ACROBAT ACQCD7105 (4 CDs)

 
 CD1 Stablemates: Coltrane the Sideman:
Stablemates (Miles Davis Quintet); Trane’s Blues (Miles Davis Quintet); Dear Old Stockholm (Miles Davis Quintet); Well, You Needn’t (Miles Davis Quintet); Monk’s Mood (Thelonious Monk Trio); Trinkle Tinkle (Thelonious Monk); Straight, No Chaser (Miles Davis Sextet): So What (Miles Davis Sextet); On Green Dolphin Street (Miles Davis Quintet).

CD2 Straight Street: Coltrane the Leader:
Straight Street; Moment’s Notice; Good Bait; Giant Steps; Naima; Blues to Bechet; Africa; Chasin’ the Trane.

CD3 Just Friends: Coltrane Collaborations::
Tenor Madness (Sonny Rollins); Bob’s Boys (Prestige All-Stars); Soultrane (Tadd Dameron Quartet); Two Bass Hit (Red Garland Quintet); Pristine (Art Blakey Quintet); West 42nd Street (Wilbur Harden Quintet); Manhattan (George Russell & His Orchestra); Just Friends (Cecil Taylor Quintet); Bags & Trane (Milt Jackson & John Coltrane); Grand Central (Cannonball Adderley Quintet).

CD4 Impressions: Coltrane Broadcasts and Private Tapes:
Birk’s Works (Dizzy Gillespie Septet); Don’t Blame Me (Johnny Hodes & His Orchestra); Max is Making Wax (Miles Davis Quintet); Tune Up (Miles Davis Quintet); Bye Bye Blackbird (Miles Davis Quintet);; My Favourite Things; Impressions; Body and Soul. 
 
 
This collection takes its name from the fact that on the 23rd September 2016 John Coltrane would have been 90.  This year, another anniversary, 2017, is fifty years since Coltrane died.  An unusual aspect is that ‘Trane 90’ has included tracks from the various labels for whom Coltrane recorded: there are examples from his Impulse! sets as leader; the Atlantic sides; plus, material from Columbia, Prestige, Riverside, Savoy, Decca and Bethlehem. There is also unreleased material.
○ ○ ○
### PROBLEMS AND TASKS
1/ Answer these questions about the Coltrane box set listing, one line each:
(a) Which group is credited on "Monk's Mood"?
(b) What is the full title given for CD4?
(c) On what date would John Coltrane have turned 90?
2/ Pick up the Coltrane box set listing after its final sentence and keep writing in the same style.

### AVAILABLE DATA
○ ○ ○
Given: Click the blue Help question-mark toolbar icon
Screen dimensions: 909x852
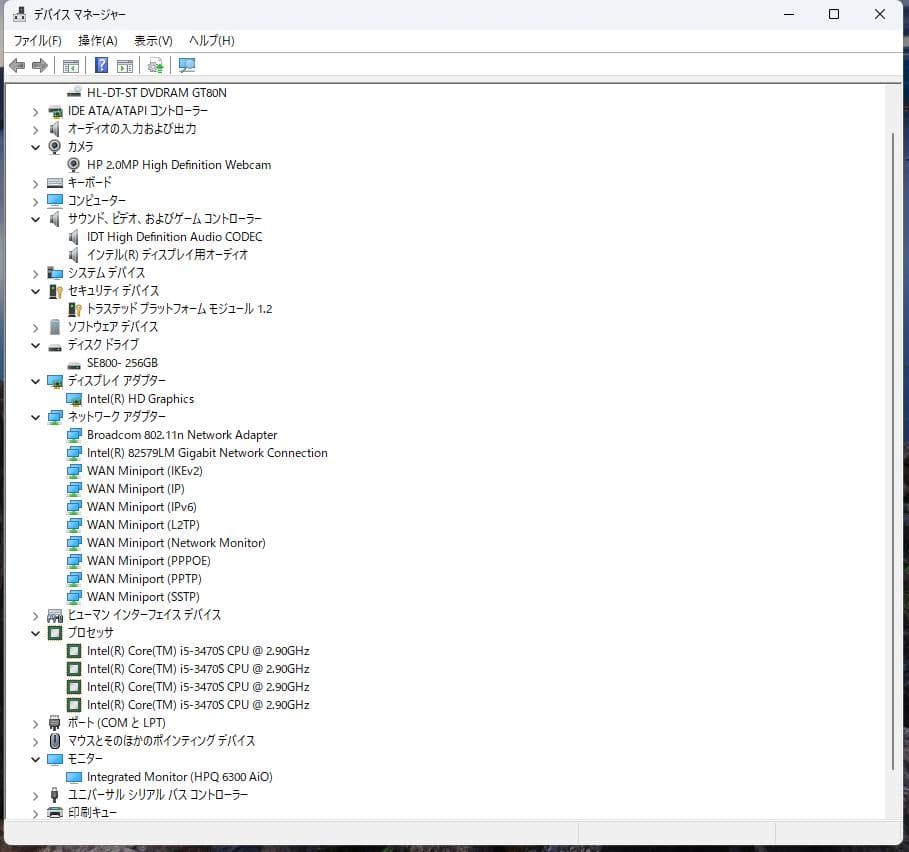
○ ○ ○
### ANSWERS FOR THE TASKS
1/
(a) Thelonious Monk Trio
(b) Impressions: Coltrane Broadcasts and Private Tapes
(c) 23rd September 2016

2/
 
Strangely the anthology only goes to 1962, five years before Coltrane's death. After that time, 1962, Coltrane entered a phase that few followed.  Nevertheless, it is a gap.
 
The collection does give a time for reflection.  As soloist in his final years he did reach a place that not many have managed to equal or go beyond.  The collection enables us to see how he reached that point.  It also provokes the question: did Coltrane drive jazz into a cul-de-sac?  It could be argued that the interesting thing about Coltrane is the journey not the endpoint.
 
Here is most of that journey. Who is the audience for this collection?  Is it for those new to Coltrane who need a guide to the phases of his musical life?  It is all here.  There is his early work with Dizzy Gillespie and Johnny Hodges.  There are some of the superb sides that he created with Miles Davis.  There are his compositions ‘Naima’ and ‘Giant Steps’.  There is a live version of ‘My Favourite Things’ a composition that he played year after year.  There are recordings that he did with others such as George Russell, Sonny Rollins, Art Blakey, Cecil Taylorand Cannonball Adderley.
 
The music throughout is magnificent.  The stint that Coltrane had with Monk was one of the key moments in his development.  That is represented by two tracks showing how Coltrane dealt with the music of the great eccentric.  One track, ‘On Green Dolphin Street’ with Miles Davis is taken from a concert in Stockholm on their last tour together.  Coltrane did not want to make that tour, he wanted to work independently with his own musicians.  Davis’ solo is relatively brief and conventional.  Coltrane sweeps in with a long declamatory solo.  The applause is sparse probably indicating that the audience were perplexed.  When the group played in Paris the audience weren’tpuzzled, they were actively hostile to Coltrane’s new, uncompromising, direction, booing his solos.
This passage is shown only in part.